▸ WORK ORDER:
Which lines of the data below contain "price"? Please show them all.

"""

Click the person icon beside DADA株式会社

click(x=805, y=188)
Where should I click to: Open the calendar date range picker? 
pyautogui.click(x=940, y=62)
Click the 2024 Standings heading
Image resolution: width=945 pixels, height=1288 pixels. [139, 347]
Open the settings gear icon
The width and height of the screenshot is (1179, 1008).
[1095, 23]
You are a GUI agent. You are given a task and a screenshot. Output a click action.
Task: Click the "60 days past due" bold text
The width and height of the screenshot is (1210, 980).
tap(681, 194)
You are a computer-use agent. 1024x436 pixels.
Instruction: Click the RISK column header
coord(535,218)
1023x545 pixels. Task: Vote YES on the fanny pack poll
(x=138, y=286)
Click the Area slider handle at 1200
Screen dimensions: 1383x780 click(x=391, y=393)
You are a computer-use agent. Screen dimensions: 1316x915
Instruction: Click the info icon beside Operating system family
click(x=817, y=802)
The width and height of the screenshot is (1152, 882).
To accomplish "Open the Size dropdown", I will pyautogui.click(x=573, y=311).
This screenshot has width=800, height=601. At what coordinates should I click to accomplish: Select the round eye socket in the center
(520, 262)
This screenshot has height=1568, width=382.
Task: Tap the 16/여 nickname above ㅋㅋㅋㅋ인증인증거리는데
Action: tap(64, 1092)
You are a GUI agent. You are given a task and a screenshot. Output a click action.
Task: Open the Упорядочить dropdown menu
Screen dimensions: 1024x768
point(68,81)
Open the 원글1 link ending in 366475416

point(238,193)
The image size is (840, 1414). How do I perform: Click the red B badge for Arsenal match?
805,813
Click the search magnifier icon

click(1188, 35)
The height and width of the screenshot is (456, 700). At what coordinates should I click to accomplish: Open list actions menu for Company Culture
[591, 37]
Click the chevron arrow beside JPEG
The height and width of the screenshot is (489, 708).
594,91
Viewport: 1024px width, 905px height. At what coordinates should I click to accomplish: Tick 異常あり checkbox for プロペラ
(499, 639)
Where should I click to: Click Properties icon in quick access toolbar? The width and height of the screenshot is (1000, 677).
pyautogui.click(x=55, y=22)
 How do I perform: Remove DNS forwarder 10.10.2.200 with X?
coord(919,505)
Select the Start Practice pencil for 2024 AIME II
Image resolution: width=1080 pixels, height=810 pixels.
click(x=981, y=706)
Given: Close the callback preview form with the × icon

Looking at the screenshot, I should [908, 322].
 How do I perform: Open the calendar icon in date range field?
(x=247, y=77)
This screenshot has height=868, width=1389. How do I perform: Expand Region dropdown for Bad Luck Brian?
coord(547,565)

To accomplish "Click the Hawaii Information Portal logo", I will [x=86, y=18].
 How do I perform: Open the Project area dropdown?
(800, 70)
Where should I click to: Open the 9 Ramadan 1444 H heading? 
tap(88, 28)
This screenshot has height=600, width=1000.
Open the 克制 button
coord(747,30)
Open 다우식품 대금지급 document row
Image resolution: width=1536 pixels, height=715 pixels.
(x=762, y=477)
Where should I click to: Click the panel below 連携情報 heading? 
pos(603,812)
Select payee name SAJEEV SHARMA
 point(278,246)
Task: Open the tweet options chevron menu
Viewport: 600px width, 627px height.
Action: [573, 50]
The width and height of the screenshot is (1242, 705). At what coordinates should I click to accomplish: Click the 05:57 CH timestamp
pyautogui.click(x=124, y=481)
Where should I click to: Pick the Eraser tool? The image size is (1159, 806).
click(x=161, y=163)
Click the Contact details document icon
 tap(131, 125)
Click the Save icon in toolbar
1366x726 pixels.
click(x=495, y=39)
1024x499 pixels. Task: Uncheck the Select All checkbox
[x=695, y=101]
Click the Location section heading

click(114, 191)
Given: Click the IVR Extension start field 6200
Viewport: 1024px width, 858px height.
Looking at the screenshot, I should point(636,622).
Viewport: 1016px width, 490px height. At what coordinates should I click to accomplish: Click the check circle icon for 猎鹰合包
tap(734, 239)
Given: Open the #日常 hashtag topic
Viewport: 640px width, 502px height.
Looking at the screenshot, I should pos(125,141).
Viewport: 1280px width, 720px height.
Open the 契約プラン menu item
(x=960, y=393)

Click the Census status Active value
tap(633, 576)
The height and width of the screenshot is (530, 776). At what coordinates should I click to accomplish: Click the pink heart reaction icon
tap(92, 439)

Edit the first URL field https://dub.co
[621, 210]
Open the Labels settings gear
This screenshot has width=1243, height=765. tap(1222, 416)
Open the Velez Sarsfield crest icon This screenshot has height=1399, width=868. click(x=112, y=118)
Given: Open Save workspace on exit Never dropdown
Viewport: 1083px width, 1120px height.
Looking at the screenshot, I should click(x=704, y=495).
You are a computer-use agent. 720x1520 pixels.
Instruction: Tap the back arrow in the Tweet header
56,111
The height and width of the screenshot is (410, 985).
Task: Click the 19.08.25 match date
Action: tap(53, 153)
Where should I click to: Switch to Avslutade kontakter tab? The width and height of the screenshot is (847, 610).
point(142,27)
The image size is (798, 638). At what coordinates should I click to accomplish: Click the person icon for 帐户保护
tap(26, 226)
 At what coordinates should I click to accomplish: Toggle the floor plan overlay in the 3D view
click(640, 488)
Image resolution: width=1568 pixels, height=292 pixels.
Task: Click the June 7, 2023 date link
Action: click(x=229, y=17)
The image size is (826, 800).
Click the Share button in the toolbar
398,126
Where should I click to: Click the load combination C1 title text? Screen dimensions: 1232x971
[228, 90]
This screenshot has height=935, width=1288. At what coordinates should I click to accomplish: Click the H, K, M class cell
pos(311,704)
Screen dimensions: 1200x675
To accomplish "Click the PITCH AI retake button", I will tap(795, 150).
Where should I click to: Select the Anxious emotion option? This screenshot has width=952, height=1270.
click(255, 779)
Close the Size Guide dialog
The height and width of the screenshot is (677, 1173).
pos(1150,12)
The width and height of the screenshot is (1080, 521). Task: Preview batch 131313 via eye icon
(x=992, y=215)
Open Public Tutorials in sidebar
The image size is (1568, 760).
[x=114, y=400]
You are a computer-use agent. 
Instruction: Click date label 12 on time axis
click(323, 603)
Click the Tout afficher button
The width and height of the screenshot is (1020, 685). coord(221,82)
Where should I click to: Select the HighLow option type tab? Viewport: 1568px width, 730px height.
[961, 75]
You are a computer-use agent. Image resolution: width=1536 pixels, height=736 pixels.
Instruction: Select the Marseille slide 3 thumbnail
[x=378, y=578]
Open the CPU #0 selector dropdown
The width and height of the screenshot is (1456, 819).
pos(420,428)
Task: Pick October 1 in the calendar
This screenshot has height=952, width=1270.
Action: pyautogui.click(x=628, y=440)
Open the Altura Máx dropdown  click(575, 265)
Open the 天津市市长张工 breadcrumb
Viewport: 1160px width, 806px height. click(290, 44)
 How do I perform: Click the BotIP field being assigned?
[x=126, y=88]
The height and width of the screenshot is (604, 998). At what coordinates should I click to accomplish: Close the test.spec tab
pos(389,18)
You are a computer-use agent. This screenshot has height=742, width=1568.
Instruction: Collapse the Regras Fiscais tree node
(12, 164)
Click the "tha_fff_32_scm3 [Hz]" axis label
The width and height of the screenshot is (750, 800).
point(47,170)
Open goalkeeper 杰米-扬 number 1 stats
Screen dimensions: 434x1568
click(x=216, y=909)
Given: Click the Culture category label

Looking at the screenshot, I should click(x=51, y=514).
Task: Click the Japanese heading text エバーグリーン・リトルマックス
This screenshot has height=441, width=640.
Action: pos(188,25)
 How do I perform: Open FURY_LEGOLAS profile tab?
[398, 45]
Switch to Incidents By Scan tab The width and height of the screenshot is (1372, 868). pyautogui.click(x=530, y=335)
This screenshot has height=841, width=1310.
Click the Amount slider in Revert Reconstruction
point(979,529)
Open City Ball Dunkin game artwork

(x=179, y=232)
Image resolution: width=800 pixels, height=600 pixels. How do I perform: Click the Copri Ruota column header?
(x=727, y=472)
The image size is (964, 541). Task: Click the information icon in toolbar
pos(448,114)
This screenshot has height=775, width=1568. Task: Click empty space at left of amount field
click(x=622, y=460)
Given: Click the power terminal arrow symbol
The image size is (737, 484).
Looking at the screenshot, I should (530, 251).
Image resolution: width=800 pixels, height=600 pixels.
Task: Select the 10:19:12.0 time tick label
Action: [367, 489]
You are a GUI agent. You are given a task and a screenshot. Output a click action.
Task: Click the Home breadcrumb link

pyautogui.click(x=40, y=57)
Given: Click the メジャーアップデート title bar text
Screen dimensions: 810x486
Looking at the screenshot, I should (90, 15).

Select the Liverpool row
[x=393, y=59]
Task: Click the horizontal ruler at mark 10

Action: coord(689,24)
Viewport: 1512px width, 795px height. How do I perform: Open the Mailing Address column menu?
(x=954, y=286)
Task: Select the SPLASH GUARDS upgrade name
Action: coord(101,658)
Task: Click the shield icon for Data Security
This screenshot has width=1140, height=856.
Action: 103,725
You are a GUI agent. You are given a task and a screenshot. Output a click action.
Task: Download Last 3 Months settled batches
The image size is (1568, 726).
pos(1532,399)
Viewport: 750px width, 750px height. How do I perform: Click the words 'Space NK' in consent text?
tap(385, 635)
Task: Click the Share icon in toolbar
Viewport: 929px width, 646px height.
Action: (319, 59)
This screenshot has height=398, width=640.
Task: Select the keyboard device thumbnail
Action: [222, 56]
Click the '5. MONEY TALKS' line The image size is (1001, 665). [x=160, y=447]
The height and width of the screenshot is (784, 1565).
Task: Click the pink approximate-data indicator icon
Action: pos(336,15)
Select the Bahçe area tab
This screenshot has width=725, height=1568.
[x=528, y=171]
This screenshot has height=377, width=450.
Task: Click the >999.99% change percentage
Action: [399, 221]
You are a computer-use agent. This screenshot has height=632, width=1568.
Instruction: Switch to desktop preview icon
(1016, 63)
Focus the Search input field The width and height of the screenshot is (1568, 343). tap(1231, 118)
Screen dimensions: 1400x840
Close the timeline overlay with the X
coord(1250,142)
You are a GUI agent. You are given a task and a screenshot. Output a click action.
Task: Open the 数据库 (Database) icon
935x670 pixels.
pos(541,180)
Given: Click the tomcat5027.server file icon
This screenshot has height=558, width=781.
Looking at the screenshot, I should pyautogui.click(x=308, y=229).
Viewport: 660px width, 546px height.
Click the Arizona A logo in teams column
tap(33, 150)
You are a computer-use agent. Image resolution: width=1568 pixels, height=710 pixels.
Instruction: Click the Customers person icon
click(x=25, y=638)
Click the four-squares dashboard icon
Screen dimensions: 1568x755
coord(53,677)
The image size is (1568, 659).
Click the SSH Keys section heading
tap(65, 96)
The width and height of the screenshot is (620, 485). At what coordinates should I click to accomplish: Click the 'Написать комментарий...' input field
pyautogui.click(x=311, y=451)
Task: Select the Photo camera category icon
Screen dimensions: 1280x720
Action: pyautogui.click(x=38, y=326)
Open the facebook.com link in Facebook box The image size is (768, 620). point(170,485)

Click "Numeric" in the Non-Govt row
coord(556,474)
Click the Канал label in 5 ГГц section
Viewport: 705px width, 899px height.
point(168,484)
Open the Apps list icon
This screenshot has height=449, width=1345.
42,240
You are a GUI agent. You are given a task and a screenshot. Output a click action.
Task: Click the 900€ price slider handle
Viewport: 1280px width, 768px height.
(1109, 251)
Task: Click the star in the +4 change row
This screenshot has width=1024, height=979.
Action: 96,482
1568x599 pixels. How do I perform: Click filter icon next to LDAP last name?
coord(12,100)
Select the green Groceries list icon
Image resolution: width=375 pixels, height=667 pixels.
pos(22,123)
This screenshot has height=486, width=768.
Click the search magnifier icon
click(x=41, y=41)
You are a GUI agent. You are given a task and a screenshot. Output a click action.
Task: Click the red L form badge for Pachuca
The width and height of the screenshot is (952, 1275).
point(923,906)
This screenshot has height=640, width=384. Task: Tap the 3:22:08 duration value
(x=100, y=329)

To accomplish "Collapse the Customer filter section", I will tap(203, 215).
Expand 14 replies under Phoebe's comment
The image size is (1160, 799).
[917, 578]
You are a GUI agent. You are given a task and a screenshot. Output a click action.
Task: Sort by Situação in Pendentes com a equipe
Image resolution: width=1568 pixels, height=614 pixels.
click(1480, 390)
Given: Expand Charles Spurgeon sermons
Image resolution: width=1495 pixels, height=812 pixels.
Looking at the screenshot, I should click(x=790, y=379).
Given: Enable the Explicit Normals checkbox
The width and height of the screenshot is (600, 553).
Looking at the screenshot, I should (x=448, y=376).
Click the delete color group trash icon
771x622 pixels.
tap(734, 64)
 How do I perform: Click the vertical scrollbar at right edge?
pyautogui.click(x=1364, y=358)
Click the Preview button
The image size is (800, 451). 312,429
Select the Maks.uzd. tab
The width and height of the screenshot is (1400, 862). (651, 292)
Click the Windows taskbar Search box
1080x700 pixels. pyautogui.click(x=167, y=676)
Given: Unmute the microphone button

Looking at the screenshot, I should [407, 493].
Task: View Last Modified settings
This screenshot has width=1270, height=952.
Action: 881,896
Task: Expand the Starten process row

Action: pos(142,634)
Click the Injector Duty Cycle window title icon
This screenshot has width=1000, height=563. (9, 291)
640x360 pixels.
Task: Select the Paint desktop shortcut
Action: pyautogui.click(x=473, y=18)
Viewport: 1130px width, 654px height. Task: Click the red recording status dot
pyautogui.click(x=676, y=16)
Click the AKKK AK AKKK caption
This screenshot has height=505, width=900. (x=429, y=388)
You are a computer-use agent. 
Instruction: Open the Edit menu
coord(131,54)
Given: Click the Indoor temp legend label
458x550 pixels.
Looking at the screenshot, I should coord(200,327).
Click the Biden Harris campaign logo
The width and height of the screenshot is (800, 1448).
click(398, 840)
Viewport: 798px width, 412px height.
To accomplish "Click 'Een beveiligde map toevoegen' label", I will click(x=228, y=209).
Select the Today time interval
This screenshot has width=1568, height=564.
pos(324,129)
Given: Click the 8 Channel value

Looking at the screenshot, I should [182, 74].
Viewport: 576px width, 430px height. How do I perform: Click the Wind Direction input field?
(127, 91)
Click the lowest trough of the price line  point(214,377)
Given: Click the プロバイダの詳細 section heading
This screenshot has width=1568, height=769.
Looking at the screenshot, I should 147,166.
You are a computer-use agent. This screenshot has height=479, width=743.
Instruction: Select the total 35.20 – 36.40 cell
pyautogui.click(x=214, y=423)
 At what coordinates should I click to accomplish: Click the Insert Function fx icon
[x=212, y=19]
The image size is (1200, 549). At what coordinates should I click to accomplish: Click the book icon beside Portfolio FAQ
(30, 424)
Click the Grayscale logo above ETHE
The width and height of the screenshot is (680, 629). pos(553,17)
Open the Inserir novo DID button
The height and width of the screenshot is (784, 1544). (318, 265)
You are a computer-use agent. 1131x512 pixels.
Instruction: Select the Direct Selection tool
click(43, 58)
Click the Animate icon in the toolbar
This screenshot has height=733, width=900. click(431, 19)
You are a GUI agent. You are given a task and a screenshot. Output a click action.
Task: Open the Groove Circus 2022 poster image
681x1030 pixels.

"""

▸ TASK RESPONSE:
Task: Click the 900€ price slider handle
Click the lowest trough of the price line  point(214,377)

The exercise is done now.